Ich trage gerade einige Geschichten zusammen, die mir meine Gastgeber erzählt haben. Fangen wir an mit Oscar und Andrea, meine Gastgeber der zweiten Nacht in einem kleinen Dorf namens Gahan.

Den ganzen Tag war ich auf staubigen Feldwegen unterwegs gewesen, als ich müde, aber glücklich zu dem 500-Seelen-Dorf kam. Ich fragte nach bei der Freiwilligen Feuerwehr, ob sie mich für die Nacht aufnehmen könnte. In Argentinien sind die Freiwilligen Feuerwehren, die Bomberos, stets eine gute Adresse. Dort schickte man mich zur örtlichen Kapelle, wo gerade eine Messe stattfand. Ich schlüpfe hinein, möglichst lautlos, und hörte bei den letzten 10 Minuten einer Kommunion zu. Natürlich bemerkten mich die Anwesenden, begrüßten mich mit einem Kopfnicken und musterten mich neugierig.

Nach der Messe lernte ich die Anwesenden kennen und zusammen überlegten wir, was wir denn mit dem „pobrecito“ (dem Bedürftigen/Armen, also mir) machen konnten. Der Pfarrer, Padre Carlitos, konnte kaum glauben, dass sich ein junger Bursche allein mit dem Fahrrad in das weite Argentinien stürzt. Er nannte mich immer wieder „pobrecito“ und fragte, fast mit einem Hauch von Verzweiflung, wie man denn mich, den armen Reisenden, unterbringen konnten.

#### DEINE AUFGABE
Wohin schickte die Freiwillige Feuerwehr in Gahan den Reisenden laut Textauszug, als er um eine Unterkunft für die Nacht bat? Stütze dich ausschließlich auf den Textauszug.

#### DATENZEILEN
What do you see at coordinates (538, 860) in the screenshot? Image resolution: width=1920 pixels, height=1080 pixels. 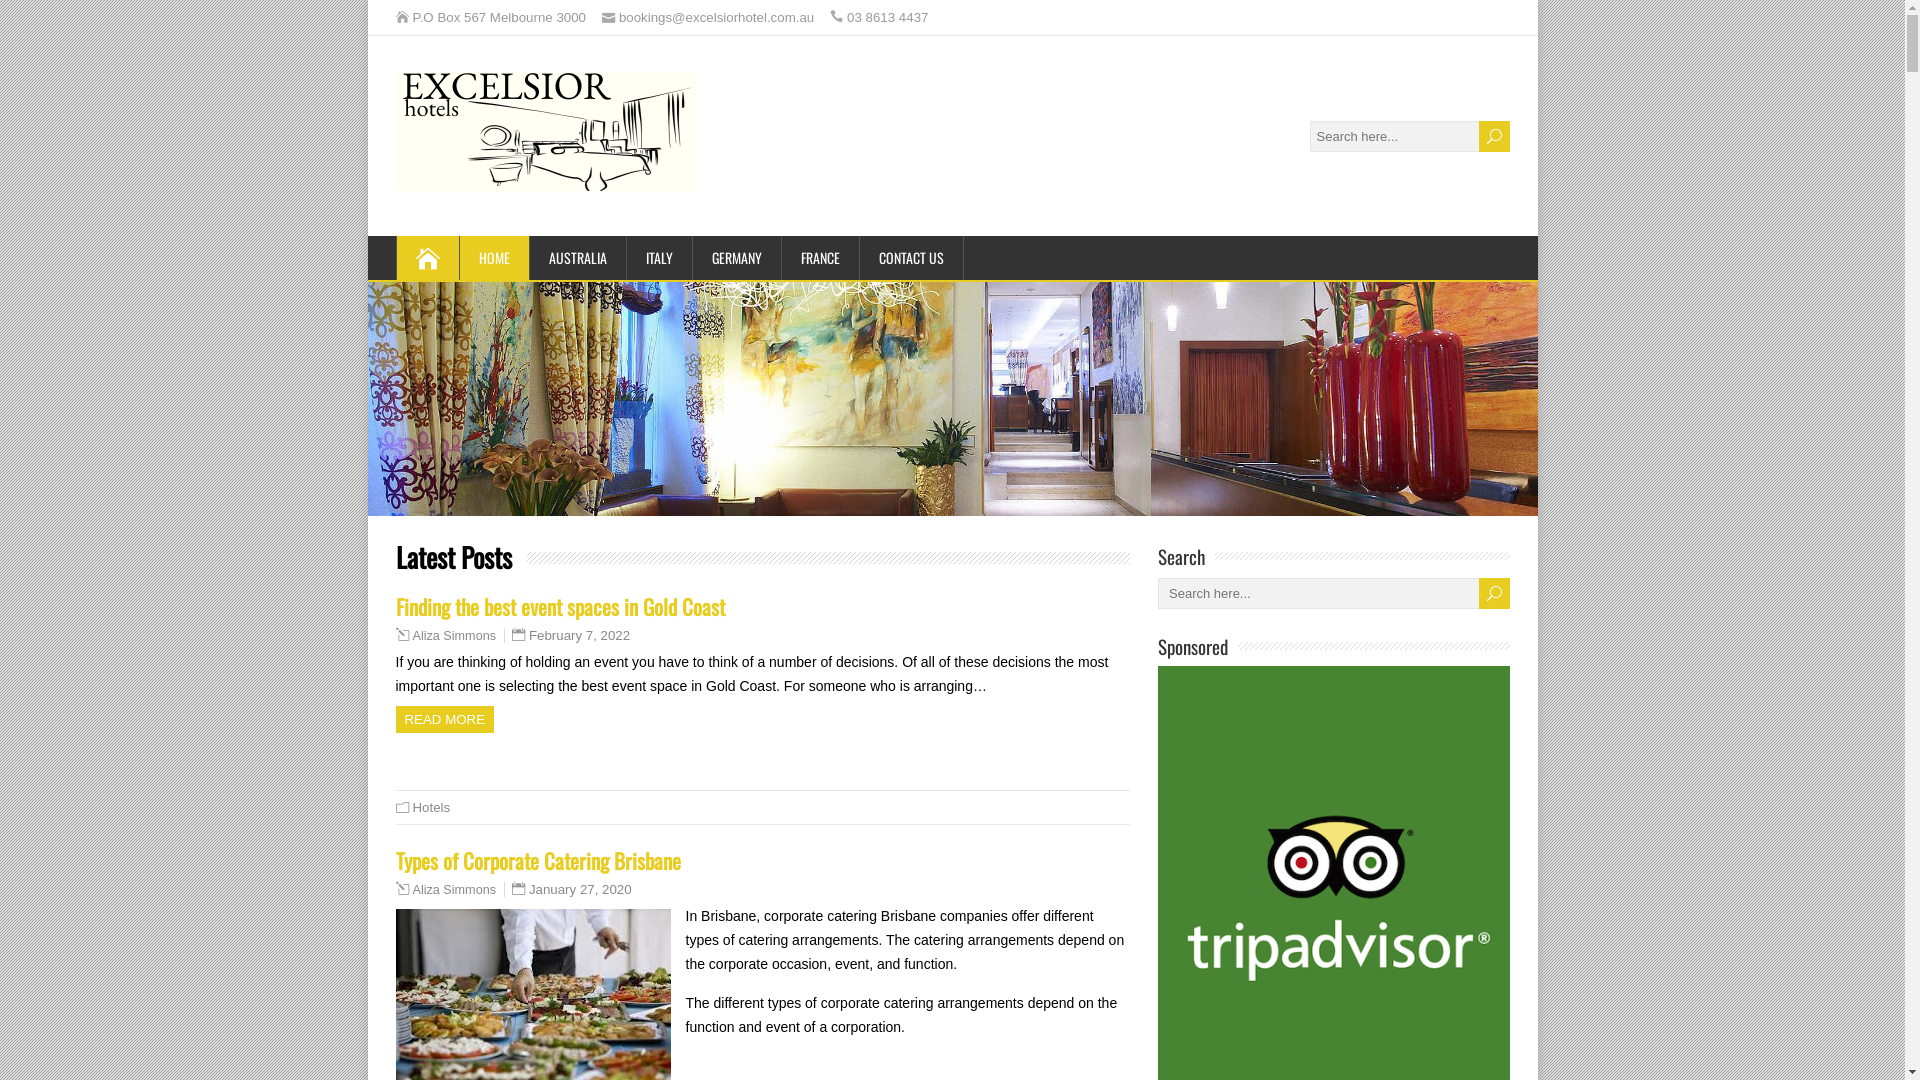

#### DAS ERGEBNIS
Zur örtlichen Kapelle, wo gerade eine Messe stattfand.